Exercise details ▸ Which lines of the listing hold the string "computer"? Copy those lines.

Data supplied ▸
________
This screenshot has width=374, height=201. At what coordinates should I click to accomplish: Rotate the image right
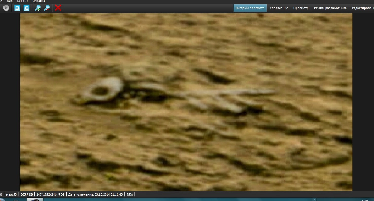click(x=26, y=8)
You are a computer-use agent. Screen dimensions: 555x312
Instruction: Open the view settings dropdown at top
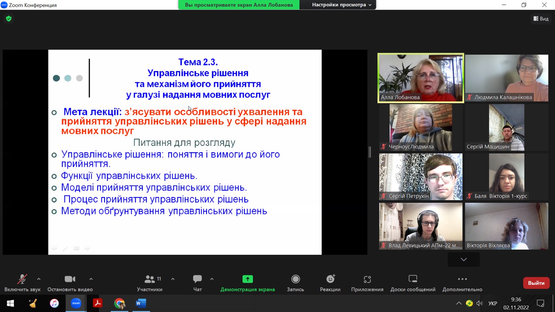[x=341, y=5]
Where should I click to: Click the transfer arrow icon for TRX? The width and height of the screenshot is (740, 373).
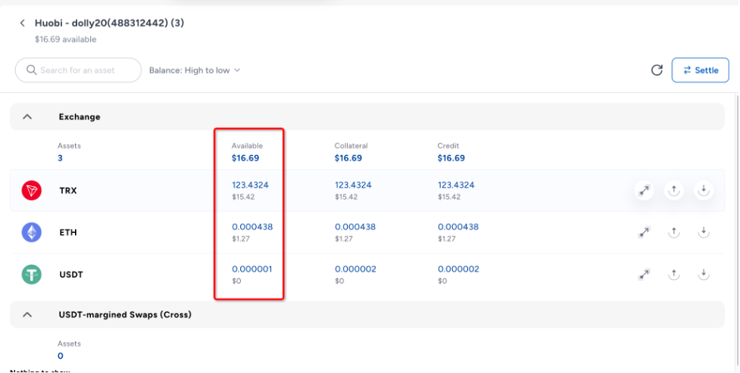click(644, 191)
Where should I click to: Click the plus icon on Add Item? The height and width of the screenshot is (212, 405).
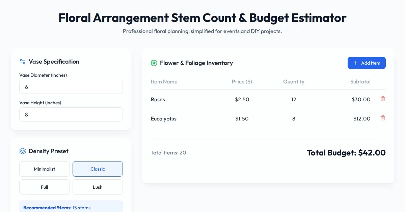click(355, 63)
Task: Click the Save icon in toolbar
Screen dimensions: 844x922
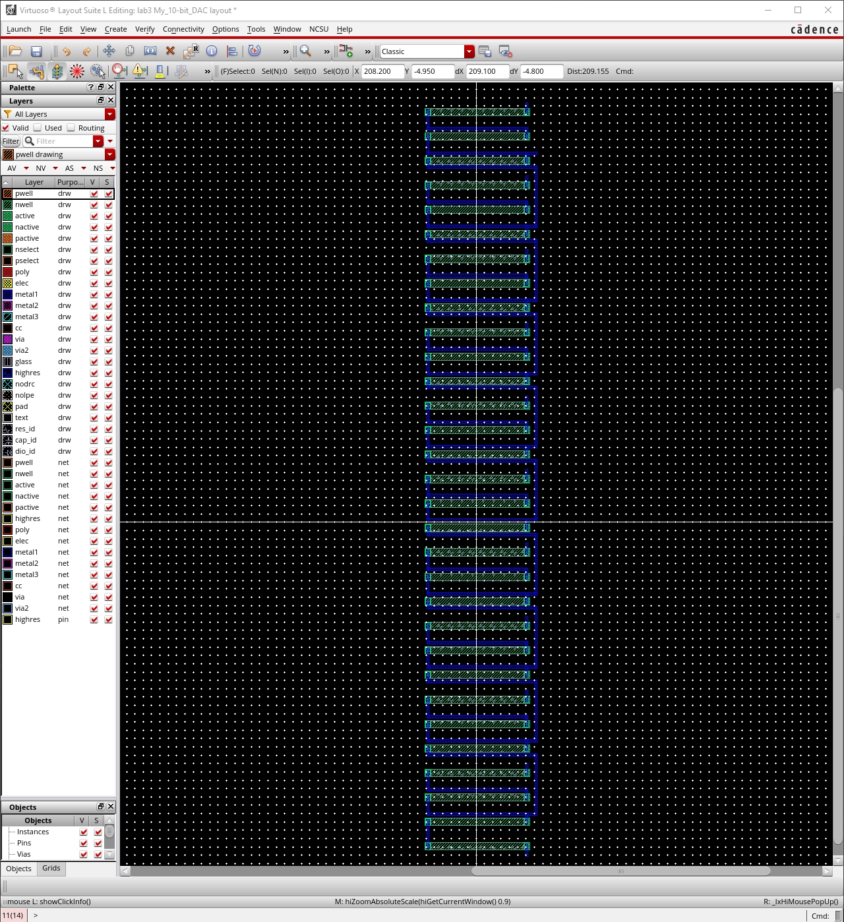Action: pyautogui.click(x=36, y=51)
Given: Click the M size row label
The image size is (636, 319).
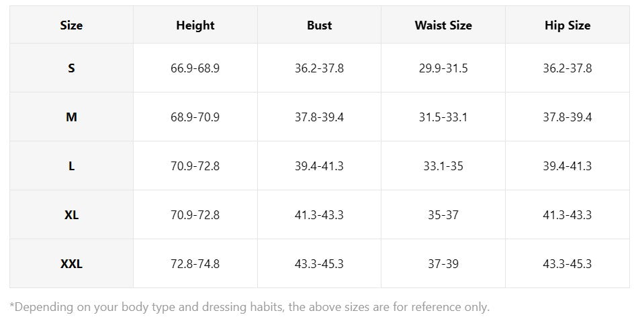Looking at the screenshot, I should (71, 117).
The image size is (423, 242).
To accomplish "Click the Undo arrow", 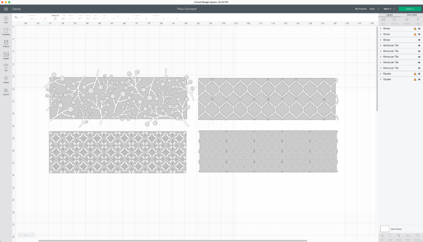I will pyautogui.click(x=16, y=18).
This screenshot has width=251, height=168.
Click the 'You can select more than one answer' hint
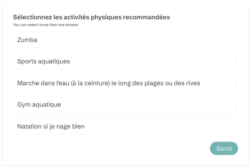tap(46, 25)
________
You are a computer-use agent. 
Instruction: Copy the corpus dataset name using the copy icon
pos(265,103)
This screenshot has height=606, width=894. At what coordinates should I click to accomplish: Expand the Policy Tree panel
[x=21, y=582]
________
Solved exercise ▸
You are a computer-use agent. Screen dimensions: 555x312
You are a computer-use agent. 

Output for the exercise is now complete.